A mixed-model ANOVA was conducted on mean likeability ratings with image content (social-negative, nonsocial-negative) as a within-subjects factor and group (WS, CA, MA) and sex as between-subjects factors. This analysis yielded significant main effects of content, F (1, 96) = 4.73, p = 0.032, η 2p  = 0.047; group, F (2, 96) = 6.83, p = 0.002, η 2p  = 0.125; and sex, F (1, 96) = 16.10, p < 0.001, η 2p  = 0.144, with no significant interactions. Overall, participants rated nonsocial images (M = −1.51) more negatively than social images (M = −1.35), females gave more negative ratings than males (M = −1.8 and M = −1.07, respectively), and the WS participants gave more negative ratings than either the CA (p = 0.011) or the MA (p = 0.003) groups, who did not differ from each other.
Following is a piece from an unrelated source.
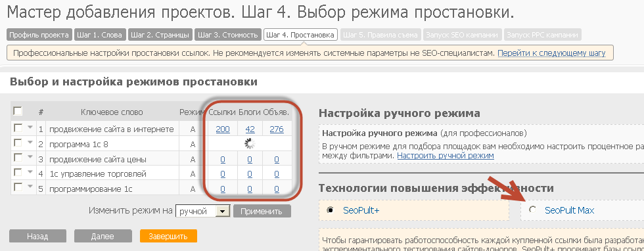The image size is (644, 251).
Task: Open Настроить ручной режим link
Action: (446, 156)
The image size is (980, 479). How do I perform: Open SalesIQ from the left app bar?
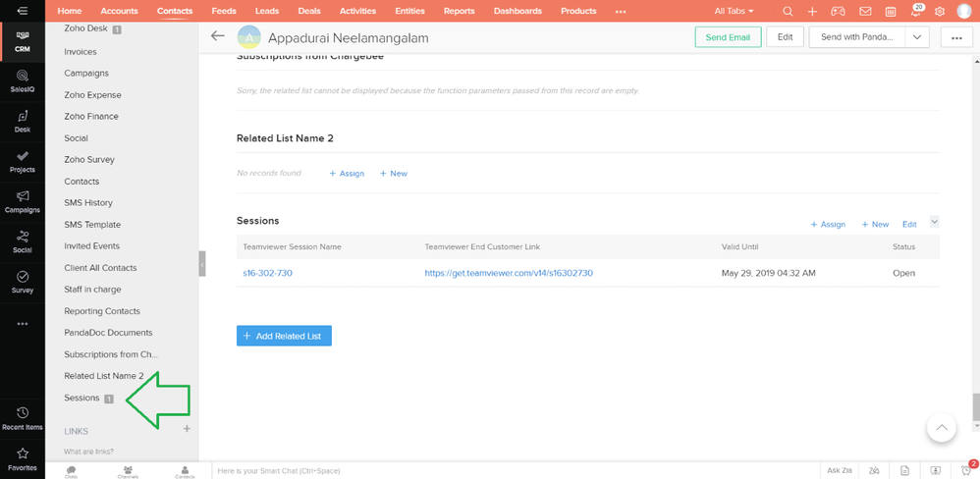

Correlations between measures

Pupil-dilation differences were not related to the other measures (SSVT, ratings) for any of the groups. Table 4 summarizes the correlations between viewing time and likeability ratings for each group. In the WS group, no systematic relationships were found between viewing time and ratings. In contrast, in the CA and MA comparison groups, significant correlations were found between viewing time and likeability ratings for all image categories, with the exception of nonsocial-positive and social-negative images in the MA group.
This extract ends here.